Déjà, à cette époque, Paris était la ville magique, le centre radieux qui sollicitait toutes les intelligences actives, les esprits audacieux, les imaginations inquiètes. Jacques n’avait pas un instant songé aux détails du parti extrême qu’il avait choisi, cependant, à la question de son père, il répondit sans hésiter :

– À Paris.

– C’est une grande ville, pleine de périls et de surprises. Beaucoup y sont arrivés pauvres comme toi, qui en sont partis riches ; mais mieux vaut en sortir misérable que d’y laisser l’honnêteté. Que Dieu te bénisse, mon fils.

Jacques s’agenouilla entre son frère et sa sœur, et Guillaume posa ses mains tremblantes sur le jeune front de son premier-né.

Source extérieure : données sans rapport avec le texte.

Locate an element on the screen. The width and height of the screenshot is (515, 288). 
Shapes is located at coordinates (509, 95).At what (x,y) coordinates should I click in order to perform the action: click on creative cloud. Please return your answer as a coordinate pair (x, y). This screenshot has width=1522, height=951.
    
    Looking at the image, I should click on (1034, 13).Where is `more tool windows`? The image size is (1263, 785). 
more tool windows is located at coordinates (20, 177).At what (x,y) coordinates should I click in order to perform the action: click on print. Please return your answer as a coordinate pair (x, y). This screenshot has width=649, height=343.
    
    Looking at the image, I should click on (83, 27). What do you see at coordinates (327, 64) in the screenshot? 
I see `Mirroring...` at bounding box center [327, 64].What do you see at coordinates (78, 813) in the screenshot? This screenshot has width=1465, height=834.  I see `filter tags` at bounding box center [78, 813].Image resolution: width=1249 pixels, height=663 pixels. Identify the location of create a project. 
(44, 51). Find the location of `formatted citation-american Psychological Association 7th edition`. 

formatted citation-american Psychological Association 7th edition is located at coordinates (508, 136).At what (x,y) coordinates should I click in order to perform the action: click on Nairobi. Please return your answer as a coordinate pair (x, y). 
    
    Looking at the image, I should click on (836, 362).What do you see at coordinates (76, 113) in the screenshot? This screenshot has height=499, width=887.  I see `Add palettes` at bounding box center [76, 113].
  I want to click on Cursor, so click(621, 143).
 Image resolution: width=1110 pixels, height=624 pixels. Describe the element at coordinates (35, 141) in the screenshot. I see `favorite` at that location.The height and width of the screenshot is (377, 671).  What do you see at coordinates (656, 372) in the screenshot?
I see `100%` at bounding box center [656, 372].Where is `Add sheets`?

Après qu’il se fut relevé, le père voulut glisser dans la main de Jacques une bourse où brillait de l’or, mais Jacques la lui rendit :

– Gardez cet or, lui dit-il ; c’est la dot de Claudine ; j’ai des bras, et dans mon havresac cinquante livres que j’ai gagnées.

Le père n’insista pas ; mais, tirant de son sein un bijou attaché à un ruban, il le passa au cou de Jacques.